Analyzing the Source
After a few days of thinking, I finally decided that BBC News was going to be the source I used to find an article to analyze. As I looked through the website, I stumbled upon an article by Simon Mair called “How Will The Coronavirus Change the World?”. Just from reading the title, I was already excited to hear what Mair had to say. I was especially happy to see something in the news that wasn’t about the increase of deaths in Italy or America.
Before I could begin reading the article, I knew I had to do a little research on Simon Mair. When I searched up his name on Google I found out that Simon Mair was actually Dr. Simon Mair, an ecological economist who researches things like the fundamentals of the modern economy. I also found the link to his personal twitter account, and discovered, by one of his retweets, that the article on the BBC News website was first published by Mair in the UK magazine, The Conversation. By the way, this information was included at the very end of the BBC article, but I didn’t realize that until after I read it.
After reading a little bit more about Dr. Mair, I decided that he’s more than qualified to report on the topic of the economy after the coronavirus because of his experience in trying to understand the economy. As a reader, I felt like I could trust his writing because of the research that he’s been apart of. Getting a degree doesn’t always mean you’re qualified to talk about something, but continuously dedicating time to trying to understand the topic definitely proves that you’re well versed on the topic. And yes, at first I tried to be cynical, but as I continued to read more about Mair I realized that this author was actually fit to be writing an article like this.
Analyzing the Content
When I started to analyze the content of the article I decided to look at it as a whole rather than breaking each section of information apart. I noticed that in the beginning of the article, there’s a “you might also like” section with three suggested articles underneath it. None of the articles linked were specifically about the economy, but they related to the topic of the coronavirus.
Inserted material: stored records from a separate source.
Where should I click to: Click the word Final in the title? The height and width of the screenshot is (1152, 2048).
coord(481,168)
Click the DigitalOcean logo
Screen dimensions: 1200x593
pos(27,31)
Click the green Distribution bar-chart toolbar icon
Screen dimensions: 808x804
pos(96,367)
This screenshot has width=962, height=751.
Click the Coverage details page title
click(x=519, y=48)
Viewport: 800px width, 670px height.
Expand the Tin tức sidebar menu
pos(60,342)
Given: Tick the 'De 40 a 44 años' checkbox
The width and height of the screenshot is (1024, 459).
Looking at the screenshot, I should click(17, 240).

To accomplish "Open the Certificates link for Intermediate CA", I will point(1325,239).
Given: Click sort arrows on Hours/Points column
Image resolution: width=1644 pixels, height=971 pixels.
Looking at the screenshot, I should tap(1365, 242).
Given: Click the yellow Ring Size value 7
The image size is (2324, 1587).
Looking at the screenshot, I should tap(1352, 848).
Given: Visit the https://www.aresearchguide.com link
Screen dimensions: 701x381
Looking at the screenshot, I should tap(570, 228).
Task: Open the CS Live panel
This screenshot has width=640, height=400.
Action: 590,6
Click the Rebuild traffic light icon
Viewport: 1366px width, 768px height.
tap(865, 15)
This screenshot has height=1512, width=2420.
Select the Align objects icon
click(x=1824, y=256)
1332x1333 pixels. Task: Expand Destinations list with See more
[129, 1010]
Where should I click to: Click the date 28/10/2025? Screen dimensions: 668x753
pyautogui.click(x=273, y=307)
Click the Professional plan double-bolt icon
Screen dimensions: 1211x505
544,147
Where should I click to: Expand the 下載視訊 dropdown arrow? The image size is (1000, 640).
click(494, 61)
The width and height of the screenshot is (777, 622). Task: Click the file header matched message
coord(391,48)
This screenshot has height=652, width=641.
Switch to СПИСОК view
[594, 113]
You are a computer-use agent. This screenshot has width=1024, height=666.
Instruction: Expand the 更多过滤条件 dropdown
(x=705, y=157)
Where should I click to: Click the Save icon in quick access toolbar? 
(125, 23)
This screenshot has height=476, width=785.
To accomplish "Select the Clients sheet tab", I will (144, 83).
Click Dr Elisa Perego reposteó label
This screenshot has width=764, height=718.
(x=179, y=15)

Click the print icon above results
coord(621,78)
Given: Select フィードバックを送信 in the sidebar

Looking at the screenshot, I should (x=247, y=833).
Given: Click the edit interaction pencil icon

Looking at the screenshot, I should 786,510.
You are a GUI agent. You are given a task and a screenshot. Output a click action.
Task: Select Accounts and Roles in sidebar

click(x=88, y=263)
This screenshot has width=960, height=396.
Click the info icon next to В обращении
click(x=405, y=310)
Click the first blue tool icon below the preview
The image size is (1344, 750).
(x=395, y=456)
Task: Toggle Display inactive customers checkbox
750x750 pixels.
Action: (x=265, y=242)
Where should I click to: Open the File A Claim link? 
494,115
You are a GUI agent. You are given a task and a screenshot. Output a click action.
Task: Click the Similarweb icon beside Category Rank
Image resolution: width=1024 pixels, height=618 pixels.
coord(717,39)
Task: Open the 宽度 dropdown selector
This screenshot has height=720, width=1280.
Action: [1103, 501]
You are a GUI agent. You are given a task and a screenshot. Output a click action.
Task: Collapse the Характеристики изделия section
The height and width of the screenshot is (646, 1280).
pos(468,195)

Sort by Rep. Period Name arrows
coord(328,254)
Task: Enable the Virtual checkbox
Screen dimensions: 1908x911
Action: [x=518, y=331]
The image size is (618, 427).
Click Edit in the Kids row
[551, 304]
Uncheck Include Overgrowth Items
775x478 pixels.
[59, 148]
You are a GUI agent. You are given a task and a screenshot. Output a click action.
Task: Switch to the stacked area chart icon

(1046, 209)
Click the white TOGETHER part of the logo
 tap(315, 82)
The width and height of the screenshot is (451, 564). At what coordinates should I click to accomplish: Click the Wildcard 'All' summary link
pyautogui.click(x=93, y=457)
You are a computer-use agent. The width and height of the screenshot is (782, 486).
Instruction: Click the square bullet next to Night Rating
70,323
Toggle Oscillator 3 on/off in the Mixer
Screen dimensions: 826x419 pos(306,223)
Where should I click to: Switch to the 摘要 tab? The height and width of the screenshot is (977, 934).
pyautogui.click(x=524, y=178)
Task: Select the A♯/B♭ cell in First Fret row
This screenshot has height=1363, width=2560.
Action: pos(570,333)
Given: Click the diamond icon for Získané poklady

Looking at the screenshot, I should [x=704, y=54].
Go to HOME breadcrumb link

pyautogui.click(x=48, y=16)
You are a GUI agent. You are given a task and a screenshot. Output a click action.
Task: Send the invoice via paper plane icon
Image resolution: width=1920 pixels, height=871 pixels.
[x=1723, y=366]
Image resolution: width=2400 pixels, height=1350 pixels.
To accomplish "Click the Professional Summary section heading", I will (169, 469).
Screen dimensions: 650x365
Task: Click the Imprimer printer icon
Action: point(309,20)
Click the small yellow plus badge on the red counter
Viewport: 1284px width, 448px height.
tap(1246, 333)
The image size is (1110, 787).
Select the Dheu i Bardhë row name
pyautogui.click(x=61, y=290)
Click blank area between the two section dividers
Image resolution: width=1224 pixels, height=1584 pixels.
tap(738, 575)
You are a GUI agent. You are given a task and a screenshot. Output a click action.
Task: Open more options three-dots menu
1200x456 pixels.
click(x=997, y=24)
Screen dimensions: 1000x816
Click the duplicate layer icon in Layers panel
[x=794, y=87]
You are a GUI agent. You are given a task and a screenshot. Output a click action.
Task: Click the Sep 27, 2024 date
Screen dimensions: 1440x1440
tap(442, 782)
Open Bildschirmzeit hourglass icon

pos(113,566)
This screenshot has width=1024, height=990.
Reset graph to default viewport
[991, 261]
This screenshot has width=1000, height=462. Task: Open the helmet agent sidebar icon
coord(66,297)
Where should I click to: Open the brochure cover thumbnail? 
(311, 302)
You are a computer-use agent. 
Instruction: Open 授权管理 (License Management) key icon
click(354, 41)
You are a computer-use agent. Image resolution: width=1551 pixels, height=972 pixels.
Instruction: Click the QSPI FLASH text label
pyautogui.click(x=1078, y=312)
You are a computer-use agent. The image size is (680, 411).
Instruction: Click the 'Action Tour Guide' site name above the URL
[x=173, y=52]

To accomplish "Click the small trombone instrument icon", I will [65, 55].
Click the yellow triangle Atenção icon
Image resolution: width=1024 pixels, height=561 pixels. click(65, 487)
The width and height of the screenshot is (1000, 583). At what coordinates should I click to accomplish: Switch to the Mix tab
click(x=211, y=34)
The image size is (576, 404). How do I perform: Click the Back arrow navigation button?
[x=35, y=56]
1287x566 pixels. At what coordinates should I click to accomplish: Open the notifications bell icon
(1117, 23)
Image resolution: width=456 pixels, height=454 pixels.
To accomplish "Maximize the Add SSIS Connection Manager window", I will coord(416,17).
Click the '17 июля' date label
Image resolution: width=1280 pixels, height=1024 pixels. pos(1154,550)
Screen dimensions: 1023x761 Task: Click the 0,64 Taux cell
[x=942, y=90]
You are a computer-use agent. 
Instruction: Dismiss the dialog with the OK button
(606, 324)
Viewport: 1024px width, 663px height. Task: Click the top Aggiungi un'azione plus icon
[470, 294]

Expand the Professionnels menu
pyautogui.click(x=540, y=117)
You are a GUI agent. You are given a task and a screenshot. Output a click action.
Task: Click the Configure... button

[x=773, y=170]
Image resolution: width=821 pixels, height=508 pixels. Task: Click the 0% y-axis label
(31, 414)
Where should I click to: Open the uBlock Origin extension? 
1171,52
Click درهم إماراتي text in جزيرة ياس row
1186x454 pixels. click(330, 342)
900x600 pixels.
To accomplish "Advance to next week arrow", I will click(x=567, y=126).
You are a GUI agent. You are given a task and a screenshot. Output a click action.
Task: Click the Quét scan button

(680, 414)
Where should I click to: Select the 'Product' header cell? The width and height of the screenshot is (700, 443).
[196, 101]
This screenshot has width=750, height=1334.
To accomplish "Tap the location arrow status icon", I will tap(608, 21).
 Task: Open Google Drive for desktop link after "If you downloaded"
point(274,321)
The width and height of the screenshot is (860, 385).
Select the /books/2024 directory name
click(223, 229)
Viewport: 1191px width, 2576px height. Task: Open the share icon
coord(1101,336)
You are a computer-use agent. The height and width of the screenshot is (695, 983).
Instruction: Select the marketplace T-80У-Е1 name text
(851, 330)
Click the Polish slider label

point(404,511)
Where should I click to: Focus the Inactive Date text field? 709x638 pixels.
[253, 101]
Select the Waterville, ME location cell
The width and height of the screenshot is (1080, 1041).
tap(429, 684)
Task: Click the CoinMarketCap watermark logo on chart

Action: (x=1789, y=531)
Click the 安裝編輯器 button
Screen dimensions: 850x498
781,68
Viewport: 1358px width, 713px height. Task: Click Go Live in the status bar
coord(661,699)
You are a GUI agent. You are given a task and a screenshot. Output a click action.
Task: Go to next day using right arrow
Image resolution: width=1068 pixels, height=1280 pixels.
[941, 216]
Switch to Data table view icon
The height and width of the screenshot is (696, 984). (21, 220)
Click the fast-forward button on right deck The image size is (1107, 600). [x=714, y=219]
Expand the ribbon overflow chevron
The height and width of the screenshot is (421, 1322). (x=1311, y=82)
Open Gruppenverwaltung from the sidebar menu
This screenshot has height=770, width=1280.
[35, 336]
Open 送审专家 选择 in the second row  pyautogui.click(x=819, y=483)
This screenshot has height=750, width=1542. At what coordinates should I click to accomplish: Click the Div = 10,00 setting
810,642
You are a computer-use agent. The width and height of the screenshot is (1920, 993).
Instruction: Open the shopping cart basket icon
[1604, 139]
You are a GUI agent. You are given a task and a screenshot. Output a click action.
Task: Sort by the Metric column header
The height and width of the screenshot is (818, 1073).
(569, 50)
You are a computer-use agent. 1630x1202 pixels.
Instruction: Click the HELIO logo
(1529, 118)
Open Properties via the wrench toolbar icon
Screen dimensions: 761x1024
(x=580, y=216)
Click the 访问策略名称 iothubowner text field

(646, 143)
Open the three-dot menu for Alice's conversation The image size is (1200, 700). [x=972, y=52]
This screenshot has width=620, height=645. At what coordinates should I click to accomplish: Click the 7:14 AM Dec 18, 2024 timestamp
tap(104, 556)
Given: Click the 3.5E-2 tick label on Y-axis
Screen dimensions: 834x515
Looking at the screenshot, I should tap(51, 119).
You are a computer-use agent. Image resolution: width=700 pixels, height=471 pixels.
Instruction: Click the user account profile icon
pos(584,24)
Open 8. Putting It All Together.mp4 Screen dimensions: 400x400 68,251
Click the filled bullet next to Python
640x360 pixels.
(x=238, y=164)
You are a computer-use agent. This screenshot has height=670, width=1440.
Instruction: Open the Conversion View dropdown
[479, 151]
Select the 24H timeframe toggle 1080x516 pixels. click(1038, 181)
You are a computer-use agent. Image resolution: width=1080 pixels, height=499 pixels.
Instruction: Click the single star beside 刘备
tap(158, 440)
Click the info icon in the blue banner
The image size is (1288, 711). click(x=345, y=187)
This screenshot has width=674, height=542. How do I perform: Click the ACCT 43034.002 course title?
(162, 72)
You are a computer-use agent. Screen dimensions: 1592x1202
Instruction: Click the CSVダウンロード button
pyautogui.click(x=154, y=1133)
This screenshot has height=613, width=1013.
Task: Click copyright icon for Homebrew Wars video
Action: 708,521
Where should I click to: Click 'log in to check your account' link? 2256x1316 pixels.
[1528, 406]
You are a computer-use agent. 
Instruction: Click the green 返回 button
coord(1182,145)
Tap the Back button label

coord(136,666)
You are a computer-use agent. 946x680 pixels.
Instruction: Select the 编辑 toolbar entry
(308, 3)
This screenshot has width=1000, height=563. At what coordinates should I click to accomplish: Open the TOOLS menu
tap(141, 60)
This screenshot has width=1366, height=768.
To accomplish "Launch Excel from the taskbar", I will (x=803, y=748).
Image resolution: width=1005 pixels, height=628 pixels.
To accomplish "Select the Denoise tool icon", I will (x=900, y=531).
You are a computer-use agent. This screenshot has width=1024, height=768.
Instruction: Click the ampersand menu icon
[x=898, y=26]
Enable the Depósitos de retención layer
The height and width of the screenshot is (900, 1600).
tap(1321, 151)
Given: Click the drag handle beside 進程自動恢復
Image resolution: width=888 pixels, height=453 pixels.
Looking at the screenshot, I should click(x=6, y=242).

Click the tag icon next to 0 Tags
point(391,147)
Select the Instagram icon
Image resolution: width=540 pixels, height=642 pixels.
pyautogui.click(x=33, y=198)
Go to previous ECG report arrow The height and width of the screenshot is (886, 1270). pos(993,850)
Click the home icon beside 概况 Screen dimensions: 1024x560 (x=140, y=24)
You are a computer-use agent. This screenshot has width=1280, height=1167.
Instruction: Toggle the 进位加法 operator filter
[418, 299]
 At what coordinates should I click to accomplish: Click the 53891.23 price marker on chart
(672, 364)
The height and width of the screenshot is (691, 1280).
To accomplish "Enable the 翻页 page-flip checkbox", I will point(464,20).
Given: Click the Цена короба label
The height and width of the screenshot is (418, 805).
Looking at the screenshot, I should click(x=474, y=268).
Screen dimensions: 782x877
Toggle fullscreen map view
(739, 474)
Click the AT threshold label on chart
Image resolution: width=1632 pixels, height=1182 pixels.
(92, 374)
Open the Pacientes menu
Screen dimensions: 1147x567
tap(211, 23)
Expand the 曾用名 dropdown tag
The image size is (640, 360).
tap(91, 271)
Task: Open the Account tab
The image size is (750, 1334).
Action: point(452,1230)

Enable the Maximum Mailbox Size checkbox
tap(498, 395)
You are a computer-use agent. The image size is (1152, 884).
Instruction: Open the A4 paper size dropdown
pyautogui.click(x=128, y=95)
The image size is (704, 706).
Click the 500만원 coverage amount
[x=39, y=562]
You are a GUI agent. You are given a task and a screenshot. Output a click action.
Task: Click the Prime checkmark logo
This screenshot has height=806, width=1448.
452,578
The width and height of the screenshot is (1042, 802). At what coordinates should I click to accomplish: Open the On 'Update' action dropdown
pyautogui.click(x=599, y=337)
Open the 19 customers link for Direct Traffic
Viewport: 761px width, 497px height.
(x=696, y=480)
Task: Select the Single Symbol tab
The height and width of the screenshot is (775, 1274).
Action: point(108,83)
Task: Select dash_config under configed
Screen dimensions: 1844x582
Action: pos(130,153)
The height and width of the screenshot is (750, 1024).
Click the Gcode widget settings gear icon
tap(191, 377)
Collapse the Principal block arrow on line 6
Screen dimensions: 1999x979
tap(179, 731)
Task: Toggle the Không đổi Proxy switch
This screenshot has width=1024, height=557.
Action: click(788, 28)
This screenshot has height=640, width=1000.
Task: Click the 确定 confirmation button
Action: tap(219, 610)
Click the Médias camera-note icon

When I looked online for other related articles, I found a plethora of different information and opinions regarding the change in economy after the coronavirus. I don’t necessarily think Mair’s article was written to compete with other thoughts, but to give more information about the economic changes and what he thinks is the best way to confront them. Even though a lot of articles about COVID-19 seem to only focus on fear, a lot of the articles that I found online about the economy mention scary possibilities, but they also give the reader hope by mentioning the possibility of a positive economic turn out.
Mair also uses hyperlinks throughout the entire article to help the reader further understand what he is trying to say about the future of the economy. It’s important to include these links because they help translate and fact check each point he makes. Without them, the reader would just be reading information that could possibly be untrue. Having another source to back up his claims helps further prove to the audience that he knows what he’s talking about because other people are talking about it too.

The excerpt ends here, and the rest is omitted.